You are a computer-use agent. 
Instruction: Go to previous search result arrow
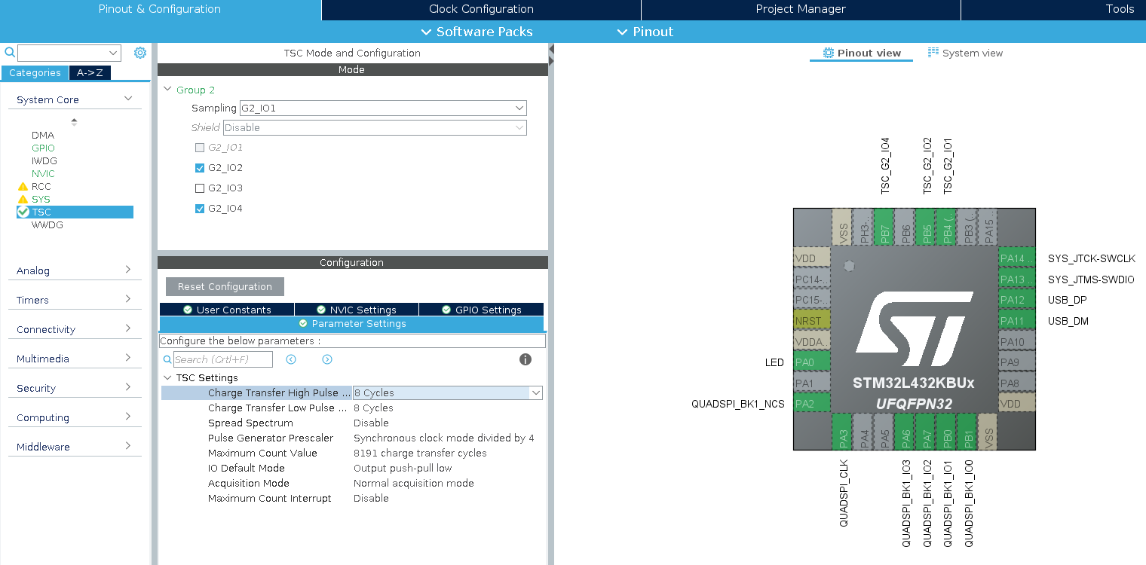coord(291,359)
...
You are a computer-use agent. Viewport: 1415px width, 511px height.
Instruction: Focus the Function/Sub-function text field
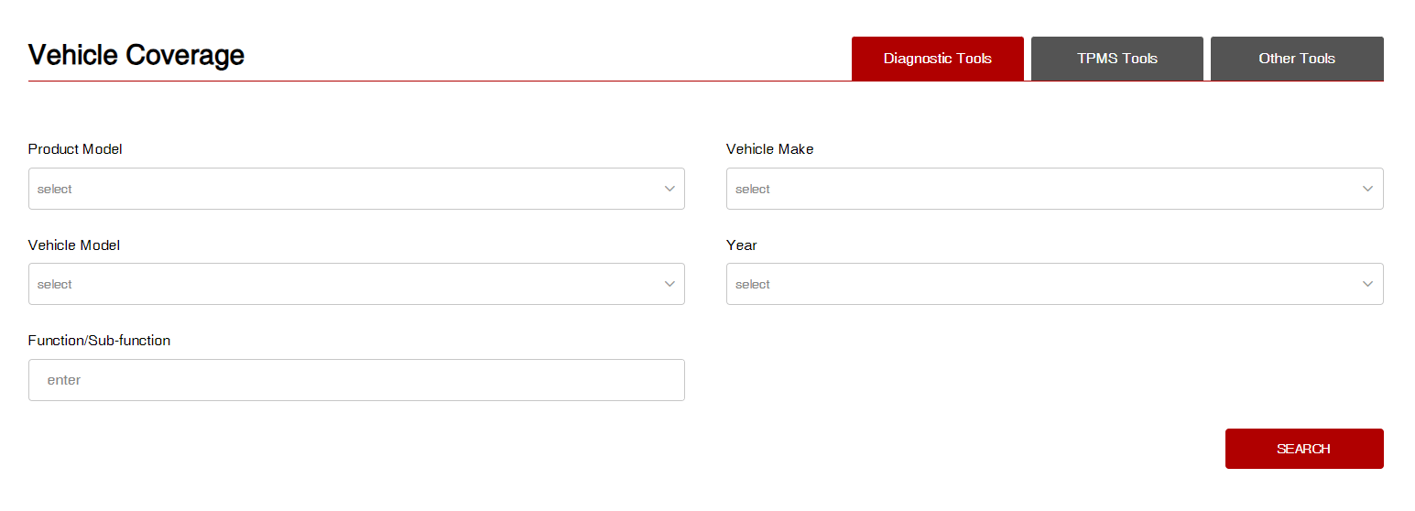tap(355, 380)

= TASK PROMPT =
Of all the lines in the data above, show only those that hold the word "computer".

= WORKED SOLUTION =
You are a computer-use agent. 
You are a computer-use agent. Viewport: 1415px width, 511px height.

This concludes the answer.